I might revisit some highlights here however, some reflective insight into the highs and lows of the last 11 years of my contributions to MAME. I’ll probably still work on a few MAME things as well as posting about other things which interest me here, there’s definitely at least still the early Semicom / Jeil / Cheil game ‘Brixian‘ to come at least!
I’ve previously stated my honest opinions on the direction I feel the project should head, some have agreed with that, others have disagreed, I’m still fairly certain things will end up exactly as I’ve outlined, the time period remains indefinite however. Along those lines, for anybody wanting to have access to the bleeding edge official MAME/MESS distributions (much more up to date than the u releases) I’ve added a little page which explains how. Maybe that can encourage development a little, allowing people to mirror and host daily builds, but I’m doubtful at this point.
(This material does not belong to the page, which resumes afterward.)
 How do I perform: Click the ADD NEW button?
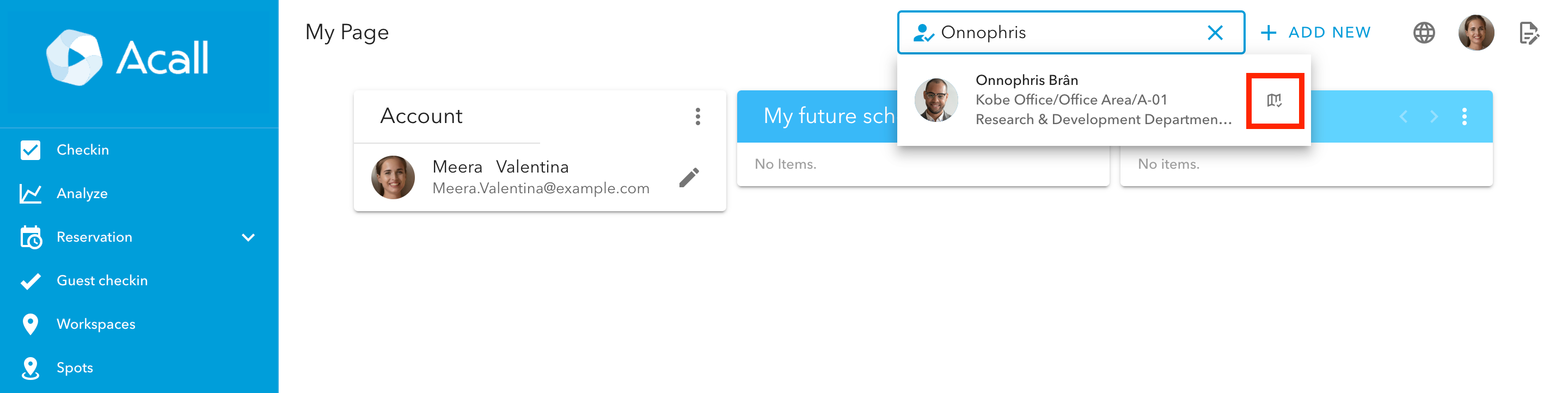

I do wonder exactly where things go from here with the project in the short term. The things I’ve highlighted in previous posts there has been little interest in (I plan a recap on that at some point), but if I was a betting man I’d probably say something like Namco System 10 was the most likely next significant system to be emulated, after all, it’s just a Playstation with some protection, nothing fancy. Beyond that it’s just tumbleweed; promising progress shown on drivers for 3D systems which ultimately get abandoned or never submitted, things nobody is interested in working on, and a couple of others which are decidedly too hard, or simply impossible. MESS is still the most likely source of real emulation progress, and advances in shared systems could be the main source of progress in MAME going forward, the recent advancements in PC emulation thanks to some external contributions could help pave the way for some PC based arcade systems, although the 386+ protected mode emulation still needs significant work before that happens.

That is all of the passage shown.